What happens when conflict can’t be avoided?  Tralphium is experienced in handling a multitude of conflict approaches.  Simply choosing your own style doesn’t necessarily mean that your adversary will also adhere to the same style.  Our professionals work with your team to reach a common approach that produces desired outcomes.  Nothing could be more practical and so often anticipated at the outset of any business relationship, yet when conflicts arise its possible that you may face a different approach to conflict resolutions.

Tralphium recommends a cooperative conflict resolution style above all others.  Characterized by an active concern for both pro-social and pro-self behavior, cooperation conflict style is typically used when an individual has elevated interests in their own outcomes as well as in the outcomes of others. During conflict, cooperators collaborate with others in an effort to find an amicable solution that satisfies all parties involved in the conflict. Individuals with this type of conflict style tend to be highly assertive and highly empathetic at the same time. By seeing conflict as a creative opportunity, collaborators willingly invest time and resources into finding a “win-win” solution. 

Sometimes, resolution requires a blended approach.  Conciliation or “compromising” conflict style is typical of individuals who possess an intermediate-level of concern for both personal and others’ outcomes. Compromisers value fairness and, in doing so, anticipate mutual give-and-take interactions. By accepting some demands put forth by others, compromisers believe this agreeableness will encourage others to meet half-way, thus promoting conflict resolution. This conflict style can be considered an extension of both “accommodating” and “cooperative” strategies.

In contrast, some use yielding or “accommodating” conflict styles which are characterized by a high concern for others while having a low concern for one’s own self.
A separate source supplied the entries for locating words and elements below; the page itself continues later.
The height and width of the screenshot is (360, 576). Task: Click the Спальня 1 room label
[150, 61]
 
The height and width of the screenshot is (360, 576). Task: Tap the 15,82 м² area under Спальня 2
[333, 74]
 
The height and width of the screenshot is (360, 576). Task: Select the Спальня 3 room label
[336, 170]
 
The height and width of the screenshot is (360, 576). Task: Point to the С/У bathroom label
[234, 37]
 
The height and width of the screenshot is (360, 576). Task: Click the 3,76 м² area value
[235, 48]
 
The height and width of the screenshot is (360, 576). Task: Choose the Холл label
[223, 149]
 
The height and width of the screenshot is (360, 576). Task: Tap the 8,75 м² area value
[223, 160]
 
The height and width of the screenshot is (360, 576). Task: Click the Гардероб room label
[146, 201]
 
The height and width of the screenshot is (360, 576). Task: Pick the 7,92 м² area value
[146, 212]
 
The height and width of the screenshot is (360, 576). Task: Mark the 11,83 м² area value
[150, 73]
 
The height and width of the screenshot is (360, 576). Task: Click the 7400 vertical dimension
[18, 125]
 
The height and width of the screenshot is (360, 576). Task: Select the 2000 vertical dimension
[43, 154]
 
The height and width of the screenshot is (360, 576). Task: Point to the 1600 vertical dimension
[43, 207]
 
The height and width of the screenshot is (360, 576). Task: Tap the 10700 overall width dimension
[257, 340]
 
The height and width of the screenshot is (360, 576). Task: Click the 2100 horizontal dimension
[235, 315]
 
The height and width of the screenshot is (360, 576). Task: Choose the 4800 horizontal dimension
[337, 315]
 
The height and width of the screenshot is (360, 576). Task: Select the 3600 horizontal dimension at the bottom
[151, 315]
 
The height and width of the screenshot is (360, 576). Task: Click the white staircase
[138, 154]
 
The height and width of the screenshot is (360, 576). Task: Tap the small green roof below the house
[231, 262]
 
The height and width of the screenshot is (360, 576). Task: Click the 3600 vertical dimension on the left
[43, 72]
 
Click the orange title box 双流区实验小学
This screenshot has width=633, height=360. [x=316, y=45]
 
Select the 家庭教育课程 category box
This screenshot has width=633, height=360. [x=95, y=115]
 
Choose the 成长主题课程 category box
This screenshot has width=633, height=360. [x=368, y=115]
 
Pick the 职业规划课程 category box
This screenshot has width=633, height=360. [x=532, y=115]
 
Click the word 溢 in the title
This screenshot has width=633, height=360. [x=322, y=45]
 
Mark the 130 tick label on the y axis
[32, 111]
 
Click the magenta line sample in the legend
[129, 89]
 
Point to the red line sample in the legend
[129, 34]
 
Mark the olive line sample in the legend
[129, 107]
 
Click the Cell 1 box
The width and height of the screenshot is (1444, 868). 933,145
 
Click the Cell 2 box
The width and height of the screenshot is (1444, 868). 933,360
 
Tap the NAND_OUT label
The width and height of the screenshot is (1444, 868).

This passive pro-social approach emerges when individuals derive personal satisfaction from meeting the needs of others and have a general concern for maintaining stable, positive social relationships. When faced with conflict, individuals with a yielding conflict style tend to give into others’ demands out of respect for the social relationship (e.g., to maintain group unity) because they believe being “agreeable may be more important than winning.”

Some organizations choose to be competitive.  This can be both frustrating and emotional as the group tries to reach resolution.  Groups consisting of competitive members generally enjoy seeking domination over others, and typically see conflict as a “win or lose” predicament. Fighters tend to force others to accept their personal views by employing competitive, power tactics (e.g., argue; insult; accuse; violence) that foster feelings of intimidation.  Tralphium believes this approach to be the least productive, so responding to this style requires a counter balanced approach to promote cooperation.

Some choose simply to let issues go unaddressed.  We view this as a great risk to any initiative and relationship.  Characterized by inaction and passivity, avoidance conflict style is typically used when an individual has reduced concern for their own outcomes as well as the outcomes of others. During conflict, these avoiders adopt a “wait and see” attitude, often allowing conflict to phase out on its own without any personal involvement. Unfortunately, by neglecting to address high-conflict situations, avoiders risk allowing problems to fester out of control.